The results show that our WS method was more accurate than Google in three Top links (Top 10, 15, and 20) and the percentages of improvements are at least 13%, while WS ties with Google for Top 1 and Top 5. In terms of the highest precision, WS showed highest performance in four columns; Google showed in only two columns and the values are equal to WS. Compared to US, WS showed higher precision in four (Top 1, 5, 15 and

20) of the five columns. Random was the lowest as we expected, showing the lowest precisions in all five columns. These results indicate that WS achieves the highest overall precision.

We also wanted to know which search terms yielded higher precision with WS than with Google and analyzed the precision with respect to each individual search terms.

Out of 22 search terms (11 users × 2 search terms), WS achieved higher precision for 12 search terms (55%), Google did for 8 search terms (36%), and they were even for 2 search terms (9%). Since the UIH is built from a user’s bookmarks, we analyse the bookmarks to understand the search terms that did not perform well using WS. When we compare the bookmarks with the “good” retrieved web pages, we found that they are unrelated. For example, a volunteer used “woodworking tutorial” as a search term, but he never bookmarked web pages related to that term. This implies bookmarks are useful for building user profiles, but they are not sufficient. We will discuss enhancements in the conclusion.

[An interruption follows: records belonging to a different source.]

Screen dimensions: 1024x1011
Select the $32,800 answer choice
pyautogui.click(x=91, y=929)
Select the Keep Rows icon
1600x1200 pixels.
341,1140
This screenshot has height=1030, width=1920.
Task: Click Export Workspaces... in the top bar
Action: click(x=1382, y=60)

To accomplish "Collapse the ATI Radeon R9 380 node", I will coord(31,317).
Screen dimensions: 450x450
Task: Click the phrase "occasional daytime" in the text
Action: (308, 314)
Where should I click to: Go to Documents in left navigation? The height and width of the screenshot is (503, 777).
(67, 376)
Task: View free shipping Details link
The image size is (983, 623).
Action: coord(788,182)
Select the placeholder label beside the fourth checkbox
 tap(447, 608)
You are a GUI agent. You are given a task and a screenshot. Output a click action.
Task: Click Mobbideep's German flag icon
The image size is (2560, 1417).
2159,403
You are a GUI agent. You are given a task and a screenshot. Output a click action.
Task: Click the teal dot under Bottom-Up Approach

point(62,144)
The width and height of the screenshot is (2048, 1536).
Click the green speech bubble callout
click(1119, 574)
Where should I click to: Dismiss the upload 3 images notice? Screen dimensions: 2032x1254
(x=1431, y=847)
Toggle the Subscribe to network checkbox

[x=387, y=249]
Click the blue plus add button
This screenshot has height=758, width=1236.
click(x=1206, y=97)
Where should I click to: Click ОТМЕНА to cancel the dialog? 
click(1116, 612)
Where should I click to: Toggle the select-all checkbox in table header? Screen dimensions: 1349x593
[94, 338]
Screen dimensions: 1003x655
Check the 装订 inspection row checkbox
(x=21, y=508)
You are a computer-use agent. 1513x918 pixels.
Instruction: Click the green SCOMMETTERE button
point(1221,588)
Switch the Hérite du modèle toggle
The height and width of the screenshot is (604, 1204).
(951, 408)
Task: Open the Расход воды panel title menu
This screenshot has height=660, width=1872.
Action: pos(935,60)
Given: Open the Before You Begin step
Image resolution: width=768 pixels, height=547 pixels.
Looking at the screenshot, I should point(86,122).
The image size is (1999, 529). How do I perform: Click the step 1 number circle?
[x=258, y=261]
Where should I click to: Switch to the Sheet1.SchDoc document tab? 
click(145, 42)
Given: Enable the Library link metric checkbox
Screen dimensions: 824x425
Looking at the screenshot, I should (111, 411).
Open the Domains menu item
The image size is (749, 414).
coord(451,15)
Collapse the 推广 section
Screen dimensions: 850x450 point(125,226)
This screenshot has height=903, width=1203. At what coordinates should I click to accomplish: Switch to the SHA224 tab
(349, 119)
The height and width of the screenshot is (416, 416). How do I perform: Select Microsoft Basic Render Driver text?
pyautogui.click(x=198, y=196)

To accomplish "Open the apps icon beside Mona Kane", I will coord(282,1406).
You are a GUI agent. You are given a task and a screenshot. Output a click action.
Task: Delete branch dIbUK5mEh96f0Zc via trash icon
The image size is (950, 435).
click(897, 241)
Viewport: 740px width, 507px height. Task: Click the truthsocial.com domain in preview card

5.4.1.2. Statistical Significance In order to see if this improvement is statistically significant we conducted t-Test (paired two samples for means) between two groups of individual search terms with Google and WS for each Top link. There was no statistically significant difference between WS and Google for any Top link with 95% confidence (P=1and t=2.079 for Top 1; P=1and t=2.079 for Top 5; P=0.328 and t=2.079 for Top 10; P=0.204 and t=2.079 for Top 15;

P=0.147 and t=2.079 for Top 20).

To understand why our improvements are not statistically significant, we analyze the variance in the precision values. In Figure 22 we plot the average and the standard deviation (SDs) of 22 search terms’ precisions from Google with respect to the five Top links. The x-axis shows the Top links and y-axis represents the average and the SD of precision values. The dots in the middle of vertical bars are the averages and the bars themselves represent the SD values. Variance was large for Top 1 and decreases when more links were considered.